▶ [QUESTIONS]
1. In the excerpt on AI investment and policy, what makes 2025 a record year for AI funding? Answer in one to three sentences.
2. List every dollar amount that appears in the excerpt on AI investment and policy, noting what each one refers to.

AI investments in 2025 have reached $192.7 billion, surpassing any previous full year including the $168.1 billion raised during the AI boom of 2021, with AI funding now accounting for 52.5% of global VC deal value. SoftBank's $40 billion investment in OpenAI set a record for the largest private company investment, while Anthropic's $13 billion Series F marked Q3's largest funding round. Capital concentration is intensifying—fewer deals, larger bets, with investor focus on proven enterprise applications and critical infrastructure.

Policy (Transition Strength: 3/5)

The Trump administration's "Removing Barriers to American Leadership in AI" executive order replaced Biden's comprehensive oversight framework, shifting toward deregulation and explicitly prioritizing innovation over safety standards. Meanwhile, state legislatures proposed 210 AI-related bills across 42 states, with only 20 bills (around 9%) enacted, reflecting a move toward use-specific regulations in healthcare, employment, and consumer protection rather than comprehensive frameworks. The federal-state divergence creates compliance complexity but no unified governance approach.

Culture (Transition Strength: 4/5)

▶ [DATASET RECORDS]

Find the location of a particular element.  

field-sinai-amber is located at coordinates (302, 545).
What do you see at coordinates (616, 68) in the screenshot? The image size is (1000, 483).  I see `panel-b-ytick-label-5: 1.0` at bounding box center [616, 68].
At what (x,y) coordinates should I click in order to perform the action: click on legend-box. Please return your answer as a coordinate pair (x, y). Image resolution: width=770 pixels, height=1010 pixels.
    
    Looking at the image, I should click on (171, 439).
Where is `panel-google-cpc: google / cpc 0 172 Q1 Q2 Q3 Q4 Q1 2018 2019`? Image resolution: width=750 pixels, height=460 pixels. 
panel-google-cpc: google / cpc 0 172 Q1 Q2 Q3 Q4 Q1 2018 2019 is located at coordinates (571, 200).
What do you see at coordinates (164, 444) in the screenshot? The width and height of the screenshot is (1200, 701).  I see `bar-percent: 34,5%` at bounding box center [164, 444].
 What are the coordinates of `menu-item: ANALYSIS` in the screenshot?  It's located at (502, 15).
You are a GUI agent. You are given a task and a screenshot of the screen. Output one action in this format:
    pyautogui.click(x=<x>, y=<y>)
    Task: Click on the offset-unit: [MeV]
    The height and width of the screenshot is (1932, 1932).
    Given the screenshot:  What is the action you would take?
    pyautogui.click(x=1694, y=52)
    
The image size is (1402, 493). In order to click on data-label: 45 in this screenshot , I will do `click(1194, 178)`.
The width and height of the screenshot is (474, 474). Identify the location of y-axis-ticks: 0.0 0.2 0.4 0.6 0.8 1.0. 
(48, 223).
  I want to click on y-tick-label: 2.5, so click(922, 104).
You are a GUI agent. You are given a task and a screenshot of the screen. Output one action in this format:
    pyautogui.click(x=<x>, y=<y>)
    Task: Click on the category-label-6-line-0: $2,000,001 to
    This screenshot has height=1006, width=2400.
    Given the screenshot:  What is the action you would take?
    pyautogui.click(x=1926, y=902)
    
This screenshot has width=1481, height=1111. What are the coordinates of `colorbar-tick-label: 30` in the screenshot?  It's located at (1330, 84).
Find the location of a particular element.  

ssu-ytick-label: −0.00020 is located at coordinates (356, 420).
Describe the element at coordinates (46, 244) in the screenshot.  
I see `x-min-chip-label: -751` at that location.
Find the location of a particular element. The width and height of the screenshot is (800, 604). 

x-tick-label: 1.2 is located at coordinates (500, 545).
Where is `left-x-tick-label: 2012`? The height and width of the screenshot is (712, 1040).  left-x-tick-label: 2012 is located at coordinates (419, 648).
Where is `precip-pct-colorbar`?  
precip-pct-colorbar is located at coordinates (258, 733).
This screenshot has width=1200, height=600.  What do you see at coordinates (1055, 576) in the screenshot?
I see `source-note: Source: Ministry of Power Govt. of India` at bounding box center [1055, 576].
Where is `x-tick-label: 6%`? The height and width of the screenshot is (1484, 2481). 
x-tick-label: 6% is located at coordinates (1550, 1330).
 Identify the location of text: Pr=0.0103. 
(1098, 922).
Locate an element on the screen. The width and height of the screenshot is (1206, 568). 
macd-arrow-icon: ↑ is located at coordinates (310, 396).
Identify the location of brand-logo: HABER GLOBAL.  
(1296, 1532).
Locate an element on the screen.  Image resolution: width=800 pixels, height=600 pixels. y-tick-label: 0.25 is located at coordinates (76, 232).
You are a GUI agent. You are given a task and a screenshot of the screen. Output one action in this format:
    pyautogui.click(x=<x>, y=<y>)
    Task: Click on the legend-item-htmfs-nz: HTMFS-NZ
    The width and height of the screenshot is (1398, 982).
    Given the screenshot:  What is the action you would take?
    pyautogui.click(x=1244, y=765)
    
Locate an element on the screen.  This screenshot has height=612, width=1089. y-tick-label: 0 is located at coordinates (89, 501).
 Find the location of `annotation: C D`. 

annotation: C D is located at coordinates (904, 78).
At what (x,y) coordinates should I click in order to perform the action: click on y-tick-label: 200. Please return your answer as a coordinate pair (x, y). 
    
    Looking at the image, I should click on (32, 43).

▶ [ANSWERS TO THE PROBLEMS]
1. AI investments in 2025 reached $192.7 billion, more than in any previous full year. That total even exceeds the $168.1 billion raised during the AI boom of 2021.

2.
- $192.7 billion: total AI investments in 2025
- $168.1 billion: amount raised during the AI boom of 2021
- $40 billion: SoftBank's investment in OpenAI
- $13 billion: Anthropic's Series F, Q3's largest funding round